In stanzas, two and three are where the speaker introduces the audience to the idea that she has killed her father.
“Daddy I have had to kill you.
You died before I had time—“(6-7).
Here it is unclear as to whether the speaker actually killed her father because he died before she had time to do something. The speaker could be saying that she killed her father but only in her mind.
“I used to pray to recover you
Ach, du” (14-15).
The speaker says “recover you” which means “regain” beings she tries to get her father back into her life, but when she says “used to” the impression is she no longer needs or wants her father in her life. Ach, du” is German meaning “Oh, you” but it is unclear as to whether the speaker is angry or sad. Stanzas four through six describe the Polack town where the speaker’s father came from, but lines (19-23)
“But the name of the town is common
My Polack friend
Says there are a dozen or two.
So I could never tell where you
Put your foot, your root,”
the speaker explains that she will never know where her father came from. The speaker continues on into the German language and how it terrified her because it reminded her of her father. She says how she could barely speak around him and
“The tongue stuck in my jaw.
It stuck in a barb wire snare. ” (25-26)
describes how painful it was to talk to her father or in German.
“I thought every German was you.
And the language obscene” (29-30).

PROBLEM DETAILS:
Shorten the paragraph of the essay excerpt that begins "Here it is unclear as to whether" to a single sentence, keeping its main points. The material placed after this essay excerpt can be left aside.

EXCERPTED RECORDS:

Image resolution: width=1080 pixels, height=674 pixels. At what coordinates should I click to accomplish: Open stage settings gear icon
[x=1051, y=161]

---

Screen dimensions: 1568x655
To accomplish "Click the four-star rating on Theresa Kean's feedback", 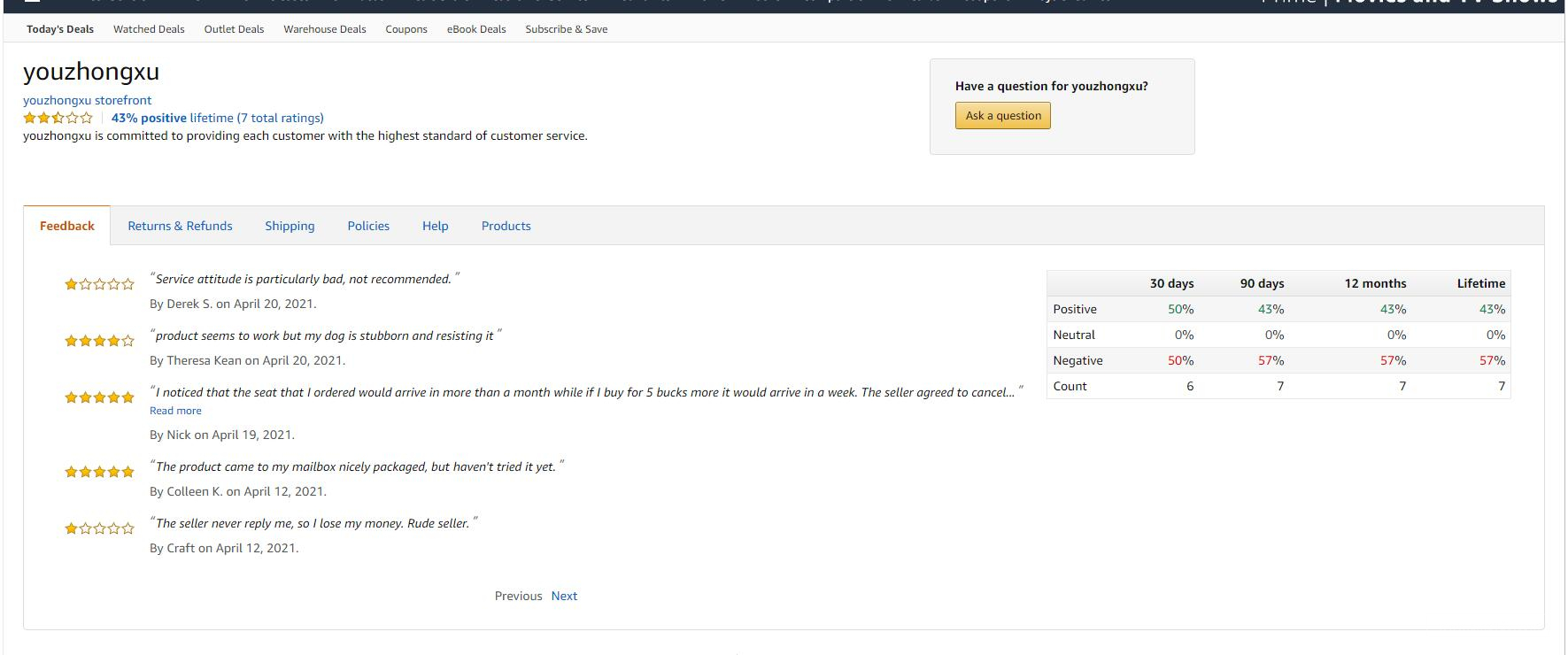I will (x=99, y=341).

WORKED ANSWER:
Because the father died before the speaker had time to do something, it is unclear whether she really killed him, and she may mean she killed him only in her mind.